I was trained up one side and down the other to hate poetry in high school and that distaste has lingered like a set-in-stone bias for years and years ... and yet last night it was driven home that that distaste had to do with the teaching and not at all with what was being taught. Poetry, like opera, seems to have become a dish to enjoy -- sometimes deeply -- where once it caused me to scoff and barf.
The cause for noticing this was a segment on public TV -- an interview with 72-year-old Nobel-winning poet Seamus Heaney, a quiet, steady and attractive man whose persona and poetry utterly sucked me in and made me happy to inhabit the same planet with him. When he spoke of starting out on unsteady feet and then one day finding a voice he could credit as his honest and grounded poet's voice ... well, who doesn't know that feeling? And yet it was warming to have him enunciate it in his lilting, reflective half-smile of a voice. Watching and listening to him just made me warm and made me acknowledge some deep allegiance that I generally pass over and pass by. This was truly a beloved piece of furniture in whatever place I might choose to call "home."

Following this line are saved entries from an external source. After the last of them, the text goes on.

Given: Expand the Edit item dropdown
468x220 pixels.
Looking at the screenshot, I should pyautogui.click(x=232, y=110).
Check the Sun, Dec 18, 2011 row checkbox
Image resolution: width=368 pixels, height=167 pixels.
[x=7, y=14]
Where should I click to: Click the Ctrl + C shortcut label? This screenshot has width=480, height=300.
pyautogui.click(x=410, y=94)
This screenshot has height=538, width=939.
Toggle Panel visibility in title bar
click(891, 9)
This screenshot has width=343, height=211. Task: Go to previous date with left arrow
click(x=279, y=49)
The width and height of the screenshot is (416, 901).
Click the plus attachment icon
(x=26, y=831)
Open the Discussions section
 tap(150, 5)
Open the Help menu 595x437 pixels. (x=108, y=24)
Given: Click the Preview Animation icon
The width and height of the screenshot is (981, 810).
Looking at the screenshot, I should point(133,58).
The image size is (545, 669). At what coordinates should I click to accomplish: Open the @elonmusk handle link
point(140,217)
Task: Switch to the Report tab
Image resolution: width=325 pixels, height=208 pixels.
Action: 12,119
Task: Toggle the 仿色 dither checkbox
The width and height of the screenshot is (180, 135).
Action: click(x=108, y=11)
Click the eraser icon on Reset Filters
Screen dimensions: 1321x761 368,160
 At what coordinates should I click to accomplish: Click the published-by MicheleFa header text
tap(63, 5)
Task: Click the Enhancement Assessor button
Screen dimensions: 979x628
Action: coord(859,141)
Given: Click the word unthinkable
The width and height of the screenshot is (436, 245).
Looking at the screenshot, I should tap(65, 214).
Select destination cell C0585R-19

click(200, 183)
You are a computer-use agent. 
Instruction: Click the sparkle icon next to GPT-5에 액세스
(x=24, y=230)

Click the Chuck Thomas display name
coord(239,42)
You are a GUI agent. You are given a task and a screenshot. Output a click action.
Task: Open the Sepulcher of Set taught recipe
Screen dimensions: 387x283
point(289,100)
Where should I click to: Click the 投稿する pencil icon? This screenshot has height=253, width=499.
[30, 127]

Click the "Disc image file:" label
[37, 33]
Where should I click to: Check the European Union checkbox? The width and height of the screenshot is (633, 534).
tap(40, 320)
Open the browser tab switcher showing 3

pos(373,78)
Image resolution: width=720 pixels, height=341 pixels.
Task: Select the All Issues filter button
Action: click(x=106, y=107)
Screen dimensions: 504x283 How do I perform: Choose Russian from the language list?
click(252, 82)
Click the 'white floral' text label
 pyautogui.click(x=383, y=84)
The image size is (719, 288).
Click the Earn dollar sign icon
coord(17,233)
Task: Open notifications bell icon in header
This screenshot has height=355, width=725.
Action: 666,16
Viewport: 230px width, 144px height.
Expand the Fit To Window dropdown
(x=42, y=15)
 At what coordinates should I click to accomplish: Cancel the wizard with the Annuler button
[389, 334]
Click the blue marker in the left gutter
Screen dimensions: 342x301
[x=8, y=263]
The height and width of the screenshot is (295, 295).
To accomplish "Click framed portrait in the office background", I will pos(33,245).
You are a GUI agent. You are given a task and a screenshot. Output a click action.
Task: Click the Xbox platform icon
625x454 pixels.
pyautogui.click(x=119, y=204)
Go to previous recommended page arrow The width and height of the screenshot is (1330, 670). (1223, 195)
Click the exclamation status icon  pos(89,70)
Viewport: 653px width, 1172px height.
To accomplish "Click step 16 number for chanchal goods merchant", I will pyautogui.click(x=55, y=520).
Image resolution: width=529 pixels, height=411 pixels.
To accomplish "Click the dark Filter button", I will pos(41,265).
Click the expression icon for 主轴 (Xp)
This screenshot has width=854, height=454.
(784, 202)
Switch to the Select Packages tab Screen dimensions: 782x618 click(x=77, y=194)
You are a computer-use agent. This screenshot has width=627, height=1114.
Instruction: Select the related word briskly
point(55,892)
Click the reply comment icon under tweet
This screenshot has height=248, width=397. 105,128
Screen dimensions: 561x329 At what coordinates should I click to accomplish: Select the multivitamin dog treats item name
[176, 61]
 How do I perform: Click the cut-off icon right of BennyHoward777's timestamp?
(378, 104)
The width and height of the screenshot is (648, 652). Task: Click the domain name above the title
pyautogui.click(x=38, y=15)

The interview made me briefly -- but only briefly -- want to contradict the observation made by another poet, former U.S. Poet Laureate Billy Collins, when he was interviewed on the radio. Collins described the meeting of one's favorite author as "one of life's most reliable disappointments." For all of Collins' perfect description, still, I wanted to meet Heaney, to shmooze and bask and see ... not as an acolyte, but as a deep friend. It was a passing fancy, but true enough.
What an overwhelming pleasure I took from that interview. It rolled effortlessly over a million other fancy observations like Hitler invading the lowlands...though it was soft and smooth and powerful as 'the ninth wave' that surfers sometimes patiently await ... the big one.